Pixel coordinate grounding data:
---
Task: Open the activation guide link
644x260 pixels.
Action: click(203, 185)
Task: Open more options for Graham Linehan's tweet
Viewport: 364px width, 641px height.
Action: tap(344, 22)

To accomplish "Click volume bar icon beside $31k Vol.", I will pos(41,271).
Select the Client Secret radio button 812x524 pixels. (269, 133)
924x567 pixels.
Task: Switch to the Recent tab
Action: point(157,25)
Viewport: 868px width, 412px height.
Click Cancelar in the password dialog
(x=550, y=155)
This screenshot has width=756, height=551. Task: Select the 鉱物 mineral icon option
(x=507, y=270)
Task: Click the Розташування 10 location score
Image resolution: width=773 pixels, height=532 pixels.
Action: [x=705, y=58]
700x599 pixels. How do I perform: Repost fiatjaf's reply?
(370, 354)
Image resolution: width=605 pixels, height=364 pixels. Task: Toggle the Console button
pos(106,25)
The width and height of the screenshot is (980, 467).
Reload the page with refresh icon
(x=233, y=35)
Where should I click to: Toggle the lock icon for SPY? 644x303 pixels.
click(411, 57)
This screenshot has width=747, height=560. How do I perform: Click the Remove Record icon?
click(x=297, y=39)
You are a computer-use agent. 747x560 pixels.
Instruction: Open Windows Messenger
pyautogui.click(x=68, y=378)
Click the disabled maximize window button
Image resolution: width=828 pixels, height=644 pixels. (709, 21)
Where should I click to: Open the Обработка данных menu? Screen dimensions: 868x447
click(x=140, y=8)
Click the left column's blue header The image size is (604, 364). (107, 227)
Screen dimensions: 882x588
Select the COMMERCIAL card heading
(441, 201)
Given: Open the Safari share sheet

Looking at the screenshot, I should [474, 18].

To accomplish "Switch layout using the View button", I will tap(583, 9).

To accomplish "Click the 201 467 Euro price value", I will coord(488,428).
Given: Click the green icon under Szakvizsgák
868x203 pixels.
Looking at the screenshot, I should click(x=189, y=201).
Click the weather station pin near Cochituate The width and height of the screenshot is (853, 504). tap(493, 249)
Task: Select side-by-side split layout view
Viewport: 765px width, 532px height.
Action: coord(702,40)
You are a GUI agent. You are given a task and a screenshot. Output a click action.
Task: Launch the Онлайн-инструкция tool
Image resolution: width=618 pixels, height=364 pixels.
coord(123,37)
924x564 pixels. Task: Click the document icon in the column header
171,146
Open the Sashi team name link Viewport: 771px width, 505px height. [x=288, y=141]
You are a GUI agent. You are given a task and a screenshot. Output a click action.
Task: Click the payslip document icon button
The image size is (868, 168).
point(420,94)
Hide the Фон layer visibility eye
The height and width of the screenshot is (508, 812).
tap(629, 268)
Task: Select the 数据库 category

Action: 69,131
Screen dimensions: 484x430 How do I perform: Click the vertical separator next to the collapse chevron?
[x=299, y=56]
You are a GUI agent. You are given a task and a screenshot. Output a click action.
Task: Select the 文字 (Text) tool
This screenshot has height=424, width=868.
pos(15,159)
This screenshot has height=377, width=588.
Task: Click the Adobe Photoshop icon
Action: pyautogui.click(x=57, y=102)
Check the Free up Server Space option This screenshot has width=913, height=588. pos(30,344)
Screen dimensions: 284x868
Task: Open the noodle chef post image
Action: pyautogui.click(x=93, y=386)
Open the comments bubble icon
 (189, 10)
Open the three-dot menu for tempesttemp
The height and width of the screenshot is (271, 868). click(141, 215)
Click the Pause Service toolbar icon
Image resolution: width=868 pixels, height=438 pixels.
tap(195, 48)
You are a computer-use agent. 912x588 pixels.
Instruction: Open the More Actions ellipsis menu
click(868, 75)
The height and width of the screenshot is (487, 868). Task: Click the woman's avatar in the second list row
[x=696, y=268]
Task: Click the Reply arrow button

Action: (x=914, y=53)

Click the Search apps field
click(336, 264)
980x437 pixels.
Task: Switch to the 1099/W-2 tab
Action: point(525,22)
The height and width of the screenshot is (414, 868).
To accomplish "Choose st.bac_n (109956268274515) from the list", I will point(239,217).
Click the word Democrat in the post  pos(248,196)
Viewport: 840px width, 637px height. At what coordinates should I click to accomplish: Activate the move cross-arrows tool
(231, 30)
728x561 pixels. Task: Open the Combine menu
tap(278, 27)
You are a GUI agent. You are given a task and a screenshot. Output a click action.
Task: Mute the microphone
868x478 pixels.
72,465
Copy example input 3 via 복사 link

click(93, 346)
---
What is required: Return each record exactly as given.

Exercise solution:
Task: Open the activation guide link
644x260 pixels.
Action: click(203, 185)
Task: Open more options for Graham Linehan's tweet
Viewport: 364px width, 641px height.
Action: tap(344, 22)

To accomplish "Click volume bar icon beside $31k Vol.", I will pos(41,271).
Select the Client Secret radio button 812x524 pixels. (269, 133)
924x567 pixels.
Task: Switch to the Recent tab
Action: point(157,25)
Viewport: 868px width, 412px height.
Click Cancelar in the password dialog
(x=550, y=155)
This screenshot has width=756, height=551. Task: Select the 鉱物 mineral icon option
(x=507, y=270)
Task: Click the Розташування 10 location score
Image resolution: width=773 pixels, height=532 pixels.
Action: [x=705, y=58]
700x599 pixels. How do I perform: Repost fiatjaf's reply?
(370, 354)
Image resolution: width=605 pixels, height=364 pixels. Task: Toggle the Console button
pos(106,25)
The width and height of the screenshot is (980, 467).
Reload the page with refresh icon
(x=233, y=35)
Where should I click to: Toggle the lock icon for SPY? 644x303 pixels.
click(411, 57)
This screenshot has width=747, height=560. How do I perform: Click the Remove Record icon?
click(x=297, y=39)
You are a computer-use agent. 747x560 pixels.
Instruction: Open Windows Messenger
pyautogui.click(x=68, y=378)
Click the disabled maximize window button
Image resolution: width=828 pixels, height=644 pixels. (709, 21)
Where should I click to: Open the Обработка данных menu? Screen dimensions: 868x447
click(x=140, y=8)
Click the left column's blue header The image size is (604, 364). (107, 227)
Screen dimensions: 882x588
Select the COMMERCIAL card heading
(441, 201)
Given: Open the Safari share sheet

Looking at the screenshot, I should [474, 18].

To accomplish "Switch layout using the View button", I will tap(583, 9).

To accomplish "Click the 201 467 Euro price value", I will coord(488,428).
Given: Click the green icon under Szakvizsgák
868x203 pixels.
Looking at the screenshot, I should click(x=189, y=201).
Click the weather station pin near Cochituate The width and height of the screenshot is (853, 504). tap(493, 249)
Task: Select side-by-side split layout view
Viewport: 765px width, 532px height.
Action: coord(702,40)
You are a GUI agent. You are given a task and a screenshot. Output a click action.
Task: Launch the Онлайн-инструкция tool
Image resolution: width=618 pixels, height=364 pixels.
coord(123,37)
924x564 pixels. Task: Click the document icon in the column header
171,146
Open the Sashi team name link Viewport: 771px width, 505px height. [x=288, y=141]
You are a GUI agent. You are given a task and a screenshot. Output a click action.
Task: Click the payslip document icon button
The image size is (868, 168).
point(420,94)
Hide the Фон layer visibility eye
The height and width of the screenshot is (508, 812).
tap(629, 268)
Task: Select the 数据库 category

Action: 69,131
Screen dimensions: 484x430 How do I perform: Click the vertical separator next to the collapse chevron?
[x=299, y=56]
You are a GUI agent. You are given a task and a screenshot. Output a click action.
Task: Select the 文字 (Text) tool
This screenshot has height=424, width=868.
pos(15,159)
This screenshot has height=377, width=588.
Task: Click the Adobe Photoshop icon
Action: pyautogui.click(x=57, y=102)
Check the Free up Server Space option This screenshot has width=913, height=588. pos(30,344)
Screen dimensions: 284x868
Task: Open the noodle chef post image
Action: pyautogui.click(x=93, y=386)
Open the comments bubble icon
 (189, 10)
Open the three-dot menu for tempesttemp
The height and width of the screenshot is (271, 868). click(141, 215)
Click the Pause Service toolbar icon
Image resolution: width=868 pixels, height=438 pixels.
tap(195, 48)
You are a computer-use agent. 912x588 pixels.
Instruction: Open the More Actions ellipsis menu
click(868, 75)
The height and width of the screenshot is (487, 868). Task: Click the woman's avatar in the second list row
[x=696, y=268]
Task: Click the Reply arrow button

Action: (x=914, y=53)

Click the Search apps field
click(336, 264)
980x437 pixels.
Task: Switch to the 1099/W-2 tab
Action: point(525,22)
The height and width of the screenshot is (414, 868).
To accomplish "Choose st.bac_n (109956268274515) from the list", I will point(239,217).
Click the word Democrat in the post  pos(248,196)
Viewport: 840px width, 637px height. At what coordinates should I click to accomplish: Activate the move cross-arrows tool
(231, 30)
728x561 pixels. Task: Open the Combine menu
tap(278, 27)
You are a GUI agent. You are given a task and a screenshot. Output a click action.
Task: Mute the microphone
868x478 pixels.
72,465
Copy example input 3 via 복사 link

click(93, 346)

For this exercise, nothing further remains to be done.